__OBJECTIVE__:
Lay out every line of the records below as a JSON list of strings, one string per line, and drop any blank lines.

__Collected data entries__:
■ ■ ■ ■ ■
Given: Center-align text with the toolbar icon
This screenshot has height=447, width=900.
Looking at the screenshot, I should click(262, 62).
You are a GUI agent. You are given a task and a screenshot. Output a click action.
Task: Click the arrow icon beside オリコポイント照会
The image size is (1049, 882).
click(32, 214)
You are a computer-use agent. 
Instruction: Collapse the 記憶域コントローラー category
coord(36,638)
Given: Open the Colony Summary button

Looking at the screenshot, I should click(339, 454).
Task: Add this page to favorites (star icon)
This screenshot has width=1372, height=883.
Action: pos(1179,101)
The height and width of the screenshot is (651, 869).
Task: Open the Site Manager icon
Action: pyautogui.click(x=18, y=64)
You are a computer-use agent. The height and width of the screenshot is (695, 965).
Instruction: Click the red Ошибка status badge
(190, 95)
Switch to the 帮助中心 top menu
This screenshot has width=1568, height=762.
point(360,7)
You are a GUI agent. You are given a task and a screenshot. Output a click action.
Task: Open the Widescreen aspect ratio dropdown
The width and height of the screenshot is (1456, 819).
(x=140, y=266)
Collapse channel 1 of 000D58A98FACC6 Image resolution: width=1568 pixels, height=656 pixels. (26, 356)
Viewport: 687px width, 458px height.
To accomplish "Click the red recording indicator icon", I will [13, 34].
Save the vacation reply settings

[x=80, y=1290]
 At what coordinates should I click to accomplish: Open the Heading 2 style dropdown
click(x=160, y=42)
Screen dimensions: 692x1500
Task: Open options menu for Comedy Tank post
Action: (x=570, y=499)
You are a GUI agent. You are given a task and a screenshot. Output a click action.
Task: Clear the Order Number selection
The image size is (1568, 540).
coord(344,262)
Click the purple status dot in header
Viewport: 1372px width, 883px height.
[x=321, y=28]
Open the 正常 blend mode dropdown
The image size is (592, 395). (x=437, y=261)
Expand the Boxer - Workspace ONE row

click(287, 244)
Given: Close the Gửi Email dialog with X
■ ■ ■ ■ ■
__WRITTEN RESPONSE__:
[
  "Given: Center-align text with the toolbar icon",
  "This screenshot has height=447, width=900.",
  "Looking at the screenshot, I should click(262, 62).",
  "You are a GUI agent. You are given a task and a screenshot. Output a click action.",
  "Task: Click the arrow icon beside オリコポイント照会",
  "The image size is (1049, 882).",
  "click(32, 214)",
  "You are a computer-use agent. ",
  "Instruction: Collapse the 記憶域コントローラー category",
  "coord(36,638)",
  "Given: Open the Colony Summary button",
  "Looking at the screenshot, I should click(339, 454).",
  "Task: Add this page to favorites (star icon)",
  "This screenshot has width=1372, height=883.",
  "Action: pos(1179,101)",
  "The height and width of the screenshot is (651, 869).",
  "Task: Open the Site Manager icon",
  "Action: pyautogui.click(x=18, y=64)",
  "You are a computer-use agent. The height and width of the screenshot is (695, 965).",
  "Instruction: Click the red Ошибка status badge",
  "(190, 95)",
  "Switch to the 帮助中心 top menu",
  "This screenshot has width=1568, height=762.",
  "point(360,7)",
  "You are a GUI agent. You are given a task and a screenshot. Output a click action.",
  "Task: Open the Widescreen aspect ratio dropdown",
  "The width and height of the screenshot is (1456, 819).",
  "(x=140, y=266)",
  "Collapse channel 1 of 000D58A98FACC6 Image resolution: width=1568 pixels, height=656 pixels. (26, 356)",
  "Viewport: 687px width, 458px height.",
  "To accomplish \"Click the red recording indicator icon\", I will [13, 34].",
  "Save the vacation reply settings",
  "[x=80, y=1290]",
  " At what coordinates should I click to accomplish: Open the Heading 2 style dropdown",
  "click(x=160, y=42)",
  "Screen dimensions: 692x1500",
  "Task: Open options menu for Comedy Tank post",
  "Action: (x=570, y=499)",
  "You are a GUI agent. You are given a task and a screenshot. Output a click action.",
  "Task: Clear the Order Number selection",
  "The image size is (1568, 540).",
  "coord(344,262)",
  "Click the purple status dot in header",
  "Viewport: 1372px width, 883px height.",
  "[x=321, y=28]",
  "Open the 正常 blend mode dropdown",
  "The image size is (592, 395). (x=437, y=261)",
  "Expand the Boxer - Workspace ONE row",
  "click(287, 244)",
  "Given: Close the Gửi Email dialog with X"
]